● **PROBLEM TO WORK ON**:
Please rewrite the listing from its first line up to and including the line containing "donut-slice is located", replacing "Identify" with "Determine" and leaving everything else unchanged.

● **MATERIAL TO PROCESS**:
═══
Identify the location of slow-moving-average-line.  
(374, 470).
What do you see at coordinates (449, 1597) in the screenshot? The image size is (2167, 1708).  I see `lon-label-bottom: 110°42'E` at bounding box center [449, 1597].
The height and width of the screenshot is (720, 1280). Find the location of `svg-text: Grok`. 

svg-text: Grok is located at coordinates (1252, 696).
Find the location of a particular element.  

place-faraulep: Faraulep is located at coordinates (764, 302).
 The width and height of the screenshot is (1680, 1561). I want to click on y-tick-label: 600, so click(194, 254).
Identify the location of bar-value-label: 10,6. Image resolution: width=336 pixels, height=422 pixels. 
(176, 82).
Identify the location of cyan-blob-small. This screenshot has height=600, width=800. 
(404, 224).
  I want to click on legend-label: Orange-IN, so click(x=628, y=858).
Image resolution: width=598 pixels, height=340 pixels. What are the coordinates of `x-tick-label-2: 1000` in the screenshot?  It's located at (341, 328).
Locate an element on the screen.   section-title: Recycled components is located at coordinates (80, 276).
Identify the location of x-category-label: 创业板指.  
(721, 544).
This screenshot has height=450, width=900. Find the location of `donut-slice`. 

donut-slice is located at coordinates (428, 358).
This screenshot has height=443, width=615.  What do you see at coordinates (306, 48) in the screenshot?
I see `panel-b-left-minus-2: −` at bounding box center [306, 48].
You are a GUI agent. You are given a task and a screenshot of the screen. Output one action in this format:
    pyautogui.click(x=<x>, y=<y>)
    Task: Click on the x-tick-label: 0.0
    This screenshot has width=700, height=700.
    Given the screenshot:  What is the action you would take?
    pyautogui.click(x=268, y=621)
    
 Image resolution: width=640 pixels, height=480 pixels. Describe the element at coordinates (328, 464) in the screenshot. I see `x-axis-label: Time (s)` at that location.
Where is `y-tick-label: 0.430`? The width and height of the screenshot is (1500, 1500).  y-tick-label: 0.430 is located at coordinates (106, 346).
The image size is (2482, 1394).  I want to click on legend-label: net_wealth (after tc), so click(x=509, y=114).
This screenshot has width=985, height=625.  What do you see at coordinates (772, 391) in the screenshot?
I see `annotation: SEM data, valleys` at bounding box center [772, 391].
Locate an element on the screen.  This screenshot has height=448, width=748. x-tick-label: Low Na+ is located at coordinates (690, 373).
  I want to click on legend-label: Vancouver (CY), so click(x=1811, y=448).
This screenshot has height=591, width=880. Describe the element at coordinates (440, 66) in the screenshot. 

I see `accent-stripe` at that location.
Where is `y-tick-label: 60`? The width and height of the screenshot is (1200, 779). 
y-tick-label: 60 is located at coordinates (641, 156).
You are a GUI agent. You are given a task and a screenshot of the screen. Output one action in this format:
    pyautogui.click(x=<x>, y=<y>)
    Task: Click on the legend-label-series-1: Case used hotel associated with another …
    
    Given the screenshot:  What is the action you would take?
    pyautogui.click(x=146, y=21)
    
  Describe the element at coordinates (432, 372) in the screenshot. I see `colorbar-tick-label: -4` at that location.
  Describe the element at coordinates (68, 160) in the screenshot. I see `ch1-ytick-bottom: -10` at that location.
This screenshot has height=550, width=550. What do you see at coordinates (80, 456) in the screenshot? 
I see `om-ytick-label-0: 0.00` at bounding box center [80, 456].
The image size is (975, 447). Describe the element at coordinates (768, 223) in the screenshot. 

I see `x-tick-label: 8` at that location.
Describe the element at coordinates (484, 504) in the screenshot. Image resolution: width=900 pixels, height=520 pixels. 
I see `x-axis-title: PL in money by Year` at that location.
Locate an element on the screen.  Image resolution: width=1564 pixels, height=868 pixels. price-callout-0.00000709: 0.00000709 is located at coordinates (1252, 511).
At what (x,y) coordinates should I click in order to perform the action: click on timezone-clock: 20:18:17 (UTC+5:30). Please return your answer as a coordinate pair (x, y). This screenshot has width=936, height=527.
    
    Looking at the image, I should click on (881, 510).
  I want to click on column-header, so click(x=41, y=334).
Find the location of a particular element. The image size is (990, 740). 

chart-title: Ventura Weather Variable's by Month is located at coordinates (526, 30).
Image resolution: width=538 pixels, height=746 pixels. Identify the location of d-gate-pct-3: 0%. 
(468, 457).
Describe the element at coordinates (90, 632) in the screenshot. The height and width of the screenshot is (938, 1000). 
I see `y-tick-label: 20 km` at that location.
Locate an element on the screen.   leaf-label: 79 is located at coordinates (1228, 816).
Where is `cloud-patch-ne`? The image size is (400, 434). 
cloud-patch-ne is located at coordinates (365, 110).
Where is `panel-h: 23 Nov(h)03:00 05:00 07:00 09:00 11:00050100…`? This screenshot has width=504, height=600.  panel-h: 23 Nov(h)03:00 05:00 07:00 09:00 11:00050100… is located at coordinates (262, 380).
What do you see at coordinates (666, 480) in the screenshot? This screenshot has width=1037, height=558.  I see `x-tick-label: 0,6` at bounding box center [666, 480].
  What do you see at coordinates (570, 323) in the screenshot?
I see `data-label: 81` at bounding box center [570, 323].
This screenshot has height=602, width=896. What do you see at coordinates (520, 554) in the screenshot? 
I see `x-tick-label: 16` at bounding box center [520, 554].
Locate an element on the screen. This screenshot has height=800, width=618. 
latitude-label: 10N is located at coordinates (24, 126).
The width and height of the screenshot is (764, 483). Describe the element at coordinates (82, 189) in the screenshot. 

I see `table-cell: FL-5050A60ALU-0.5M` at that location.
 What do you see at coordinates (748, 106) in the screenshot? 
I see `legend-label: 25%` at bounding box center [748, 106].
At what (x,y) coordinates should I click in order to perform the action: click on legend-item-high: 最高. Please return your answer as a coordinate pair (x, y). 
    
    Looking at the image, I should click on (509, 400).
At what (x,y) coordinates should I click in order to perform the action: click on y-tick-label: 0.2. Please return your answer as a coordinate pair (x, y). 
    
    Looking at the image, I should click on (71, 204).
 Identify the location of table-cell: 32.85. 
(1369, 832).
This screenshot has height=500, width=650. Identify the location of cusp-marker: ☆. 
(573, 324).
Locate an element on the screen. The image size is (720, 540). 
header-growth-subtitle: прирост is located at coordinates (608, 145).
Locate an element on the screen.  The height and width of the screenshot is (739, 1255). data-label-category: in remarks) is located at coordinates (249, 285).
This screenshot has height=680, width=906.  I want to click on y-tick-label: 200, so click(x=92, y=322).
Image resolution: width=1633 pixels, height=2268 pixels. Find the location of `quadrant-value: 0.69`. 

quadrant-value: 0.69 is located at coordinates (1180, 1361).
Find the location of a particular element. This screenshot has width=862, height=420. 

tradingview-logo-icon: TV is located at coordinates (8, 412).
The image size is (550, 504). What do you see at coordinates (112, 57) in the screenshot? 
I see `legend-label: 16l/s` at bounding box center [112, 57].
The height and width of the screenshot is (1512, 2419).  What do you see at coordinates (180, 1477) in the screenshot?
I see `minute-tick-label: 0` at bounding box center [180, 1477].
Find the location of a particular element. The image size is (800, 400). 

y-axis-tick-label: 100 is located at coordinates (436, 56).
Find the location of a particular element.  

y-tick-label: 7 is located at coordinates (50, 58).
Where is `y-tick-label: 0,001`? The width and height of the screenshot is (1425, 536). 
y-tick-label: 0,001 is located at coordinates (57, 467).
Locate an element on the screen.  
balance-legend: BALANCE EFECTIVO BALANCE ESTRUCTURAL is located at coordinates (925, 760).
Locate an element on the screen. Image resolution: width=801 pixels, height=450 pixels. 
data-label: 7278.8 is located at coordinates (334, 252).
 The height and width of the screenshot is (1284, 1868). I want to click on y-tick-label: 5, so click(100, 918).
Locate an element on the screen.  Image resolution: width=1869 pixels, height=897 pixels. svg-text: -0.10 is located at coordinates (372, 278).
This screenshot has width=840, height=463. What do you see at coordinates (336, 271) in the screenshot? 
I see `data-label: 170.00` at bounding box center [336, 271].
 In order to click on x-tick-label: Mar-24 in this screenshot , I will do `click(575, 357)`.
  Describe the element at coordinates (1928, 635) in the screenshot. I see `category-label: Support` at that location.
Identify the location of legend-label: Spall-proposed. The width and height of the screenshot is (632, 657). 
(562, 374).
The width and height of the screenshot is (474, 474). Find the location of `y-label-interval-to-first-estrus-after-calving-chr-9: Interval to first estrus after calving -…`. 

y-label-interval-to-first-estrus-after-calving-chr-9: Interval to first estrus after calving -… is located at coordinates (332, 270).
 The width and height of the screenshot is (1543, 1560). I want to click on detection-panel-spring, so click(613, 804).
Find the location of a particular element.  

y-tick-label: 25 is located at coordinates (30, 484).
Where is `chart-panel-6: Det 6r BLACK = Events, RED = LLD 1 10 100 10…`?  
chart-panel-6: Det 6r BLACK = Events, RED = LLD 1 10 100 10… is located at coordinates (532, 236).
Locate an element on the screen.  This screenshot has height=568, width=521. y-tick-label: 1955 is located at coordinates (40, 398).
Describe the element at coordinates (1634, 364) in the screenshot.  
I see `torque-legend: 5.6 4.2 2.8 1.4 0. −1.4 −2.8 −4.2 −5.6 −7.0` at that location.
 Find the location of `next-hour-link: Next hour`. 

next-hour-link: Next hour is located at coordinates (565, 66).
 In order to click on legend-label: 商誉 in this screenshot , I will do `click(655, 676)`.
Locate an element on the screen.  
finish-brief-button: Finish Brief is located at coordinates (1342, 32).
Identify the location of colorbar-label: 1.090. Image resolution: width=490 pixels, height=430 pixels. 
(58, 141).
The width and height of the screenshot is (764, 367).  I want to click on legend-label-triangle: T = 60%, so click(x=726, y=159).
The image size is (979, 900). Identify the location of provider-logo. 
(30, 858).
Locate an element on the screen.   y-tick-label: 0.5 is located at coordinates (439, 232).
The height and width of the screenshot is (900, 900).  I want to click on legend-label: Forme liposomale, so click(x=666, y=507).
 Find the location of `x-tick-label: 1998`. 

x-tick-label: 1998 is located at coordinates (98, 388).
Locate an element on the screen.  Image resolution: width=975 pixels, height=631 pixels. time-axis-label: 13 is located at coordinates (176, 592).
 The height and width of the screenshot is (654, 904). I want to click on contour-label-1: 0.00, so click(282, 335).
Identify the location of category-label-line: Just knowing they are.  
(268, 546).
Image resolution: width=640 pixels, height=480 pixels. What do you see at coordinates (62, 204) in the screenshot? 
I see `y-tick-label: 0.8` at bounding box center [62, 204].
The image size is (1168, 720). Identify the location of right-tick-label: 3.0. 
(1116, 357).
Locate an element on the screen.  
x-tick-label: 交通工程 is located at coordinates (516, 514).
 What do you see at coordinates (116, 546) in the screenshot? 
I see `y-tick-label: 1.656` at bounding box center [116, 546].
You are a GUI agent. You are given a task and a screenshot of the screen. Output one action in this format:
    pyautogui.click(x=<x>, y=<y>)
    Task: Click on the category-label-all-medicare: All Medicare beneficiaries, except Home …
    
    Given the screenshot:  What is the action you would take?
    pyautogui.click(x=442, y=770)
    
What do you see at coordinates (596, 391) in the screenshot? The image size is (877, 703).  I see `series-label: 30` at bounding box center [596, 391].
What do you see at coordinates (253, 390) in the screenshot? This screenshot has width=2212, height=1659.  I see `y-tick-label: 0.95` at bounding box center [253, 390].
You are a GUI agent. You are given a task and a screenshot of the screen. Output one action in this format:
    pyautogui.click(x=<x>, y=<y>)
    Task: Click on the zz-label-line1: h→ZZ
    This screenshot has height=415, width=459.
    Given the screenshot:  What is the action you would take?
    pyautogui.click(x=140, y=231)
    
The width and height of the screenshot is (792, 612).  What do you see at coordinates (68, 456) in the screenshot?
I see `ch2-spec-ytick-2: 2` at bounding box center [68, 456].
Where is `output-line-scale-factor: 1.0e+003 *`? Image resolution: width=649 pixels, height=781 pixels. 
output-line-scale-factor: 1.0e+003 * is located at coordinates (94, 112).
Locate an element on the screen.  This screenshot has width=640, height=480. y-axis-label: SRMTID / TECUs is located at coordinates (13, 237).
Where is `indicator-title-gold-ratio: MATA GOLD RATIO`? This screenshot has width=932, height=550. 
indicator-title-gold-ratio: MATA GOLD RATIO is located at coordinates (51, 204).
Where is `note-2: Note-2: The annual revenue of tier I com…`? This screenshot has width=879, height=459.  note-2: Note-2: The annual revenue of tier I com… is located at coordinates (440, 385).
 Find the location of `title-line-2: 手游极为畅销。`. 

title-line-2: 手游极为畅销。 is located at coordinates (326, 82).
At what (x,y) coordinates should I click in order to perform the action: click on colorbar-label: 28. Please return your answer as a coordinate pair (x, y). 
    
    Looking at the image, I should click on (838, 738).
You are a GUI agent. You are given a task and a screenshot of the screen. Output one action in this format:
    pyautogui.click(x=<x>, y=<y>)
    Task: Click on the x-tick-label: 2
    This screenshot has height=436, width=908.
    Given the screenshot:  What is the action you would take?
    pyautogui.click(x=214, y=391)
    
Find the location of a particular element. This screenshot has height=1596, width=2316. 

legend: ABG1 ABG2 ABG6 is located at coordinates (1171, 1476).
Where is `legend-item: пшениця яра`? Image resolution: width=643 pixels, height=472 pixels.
═══
● **WRITTEN RESPONSE**:
Determine the location of slow-moving-average-line.  
(374, 470).
What do you see at coordinates (449, 1597) in the screenshot? The image size is (2167, 1708).  I see `lon-label-bottom: 110°42'E` at bounding box center [449, 1597].
The height and width of the screenshot is (720, 1280). Find the location of `svg-text: Grok`. 

svg-text: Grok is located at coordinates (1252, 696).
Find the location of a particular element.  

place-faraulep: Faraulep is located at coordinates (764, 302).
 The width and height of the screenshot is (1680, 1561). I want to click on y-tick-label: 600, so click(194, 254).
Determine the location of bar-value-label: 10,6. Image resolution: width=336 pixels, height=422 pixels. 
(176, 82).
Determine the location of cyan-blob-small. This screenshot has height=600, width=800. 
(404, 224).
  I want to click on legend-label: Orange-IN, so click(x=628, y=858).
Image resolution: width=598 pixels, height=340 pixels. What are the coordinates of `x-tick-label-2: 1000` in the screenshot?  It's located at (341, 328).
Locate an element on the screen.   section-title: Recycled components is located at coordinates (80, 276).
Determine the location of x-category-label: 创业板指.  
(721, 544).
This screenshot has height=450, width=900. Find the location of `donut-slice`. 

donut-slice is located at coordinates (428, 358).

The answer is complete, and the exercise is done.